Content starts

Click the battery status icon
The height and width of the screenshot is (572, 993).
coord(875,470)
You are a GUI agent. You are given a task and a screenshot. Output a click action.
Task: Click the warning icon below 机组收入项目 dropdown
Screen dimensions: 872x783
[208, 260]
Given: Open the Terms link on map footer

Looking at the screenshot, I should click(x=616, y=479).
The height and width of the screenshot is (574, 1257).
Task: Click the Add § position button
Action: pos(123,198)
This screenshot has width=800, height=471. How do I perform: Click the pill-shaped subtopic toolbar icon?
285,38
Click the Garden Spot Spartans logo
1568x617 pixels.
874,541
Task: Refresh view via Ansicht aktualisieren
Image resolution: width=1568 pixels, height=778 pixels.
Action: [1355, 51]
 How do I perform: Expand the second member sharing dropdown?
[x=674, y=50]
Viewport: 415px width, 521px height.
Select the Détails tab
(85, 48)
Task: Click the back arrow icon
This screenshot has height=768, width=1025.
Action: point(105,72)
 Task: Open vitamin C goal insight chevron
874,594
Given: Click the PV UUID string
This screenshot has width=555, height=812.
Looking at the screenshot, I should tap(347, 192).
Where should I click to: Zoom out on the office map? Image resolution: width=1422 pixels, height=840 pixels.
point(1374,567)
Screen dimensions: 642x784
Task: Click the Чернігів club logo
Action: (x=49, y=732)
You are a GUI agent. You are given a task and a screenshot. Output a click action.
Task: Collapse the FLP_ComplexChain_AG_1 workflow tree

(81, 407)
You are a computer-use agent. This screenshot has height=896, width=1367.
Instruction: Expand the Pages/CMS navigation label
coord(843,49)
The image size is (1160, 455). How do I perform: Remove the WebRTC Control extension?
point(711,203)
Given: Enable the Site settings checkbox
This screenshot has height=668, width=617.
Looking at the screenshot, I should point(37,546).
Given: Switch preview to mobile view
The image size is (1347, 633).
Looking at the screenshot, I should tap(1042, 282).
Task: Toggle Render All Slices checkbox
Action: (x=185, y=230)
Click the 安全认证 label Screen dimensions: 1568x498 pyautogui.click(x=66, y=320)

Content ends

■ **YOUR INSTRUCTIONS**: Everything starting at the line containing "1568x617 pixels." and ending at the line containing "Viewport: 415px width, 521px height." in the records above should be repeated exactly, and only that.

■ **TASK RESPONSE**:
1568x617 pixels.
874,541
Task: Refresh view via Ansicht aktualisieren
Image resolution: width=1568 pixels, height=778 pixels.
Action: [1355, 51]
 How do I perform: Expand the second member sharing dropdown?
[x=674, y=50]
Viewport: 415px width, 521px height.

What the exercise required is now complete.